Motion Tracking Face
Meet Chartreuse! Chartreuse’s face follows you when you walk by. When she sees you, her eyes turn yellow and she gets a happy expression in her eyes. As you walk away, her eyes change to blue and she sadly turns away.
Chartreuse is powered by an Arduino Uno, two servos, and a stepper motor and a couple of addressable LEDs and constructed from a few pieces of 1/8″ hardboard.
What you’ll need
- ~20 square feet of 1/8″ hardboard
- Wood Glue
- 1.5 ft 1.5 inch PVC
- 20 1/8″ Inch Ball Bearings
- Small piece of fiber glass mesh (8″x 2″)
- 3D printer
- Laser cutter
- Clamps to hold things together while drying
- Soldering iron
- Hot glue gun
Step 1: Making the Model
We started the process with a mask modeled by kongorilla on Thingverse. This can be found here. This mask is intended to be cut from paper or another flat, flexible material. This meant that we had to do some modification but at least had a starting point.

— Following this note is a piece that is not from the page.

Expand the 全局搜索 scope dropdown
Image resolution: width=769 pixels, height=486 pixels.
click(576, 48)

In Meshmixer, we got rid of the mouth, eyes, and the back edges of the mask using the drag and draw brushes. Then, in Fusion360, we added eye holes by converting the mesh to a BRep. Then extruding circles through it. We then scaled the whole model to change it to our desired dimensions.
In Slicer (an extension for Fusion360) we choose a slice angle starting at the nose and going back.

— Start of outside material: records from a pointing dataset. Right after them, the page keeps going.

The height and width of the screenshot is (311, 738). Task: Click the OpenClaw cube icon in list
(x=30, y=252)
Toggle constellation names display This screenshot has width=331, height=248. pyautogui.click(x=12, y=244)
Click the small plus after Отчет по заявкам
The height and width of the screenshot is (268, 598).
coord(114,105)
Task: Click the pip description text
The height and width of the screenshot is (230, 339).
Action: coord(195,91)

If you’d like, we’ve done all these steps for you and all the files are ready to go in the next step! However, if you have familiarity with Fusion360, Meshmixer, or another CAD software feel free to make your own face (or not?) for this project. The .stl file for the mask and the sliced .3dmk file are included.
Step 2: Building the Face
First, you’ll need to laser cut the parts. The attached PDF has the plans for the 52 layers that make up the face. The red lines need to be raster (etched into the MDF) and the blue lines need to be vector (cut). We used a Epilog Legend 36 EXT (9000 Series) laser cutter for this project. This meant we cut our hardboard down to the bed size of 36″ by 24″. Cut your material down to whatever the bed size of the laser cutter you are using is. We found it cut best with the glossy side facing up.

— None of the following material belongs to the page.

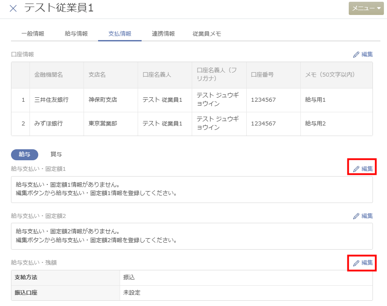
Task: Select the 三井住友銀行 account row
Action: [x=51, y=100]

You will also need to cut two 2.25″ diameter circles for the eyes. We used scrap 1/8″ opaque acrylic but anything that can diffuse the LEDs will work fine!
Once cut, we split the pieces into 5 sections (layers 1-10, 11-20, 21-30, 31-40, 40-52). If you etched them, these number are marked on the top of the hardboard. There is also engraved guide lines to help you line up the piece with the layer below it. Starting with the lowest layer, add glue to the top of it and carefully place the next layer on top. Repeat until you have assembled the 5 sections. Then, place them on top of each other with glue between, clamp, and dry overnight. The included video shows a step-by-step animation of how the mask is assembled as well as our time lapse of assembly.
Next, we coated the inside with a thin layer of wood glue using a craft brush. This will prevent the hardboard from bowing out and serve the dual purpose of smoothing the inside. After the glue has dried, we glued the eye pieces in using hot glue. From the inside, we added a small amount of glue around the eye holes and place them in. Be careful to not get any glue on parts of the eyes visible from the front, as this will be visible once you add the LEDs. Finally, sand off the etched numbers from the top layer. (Or, if you thought ahead, remove the etching numbers prior to cutting!)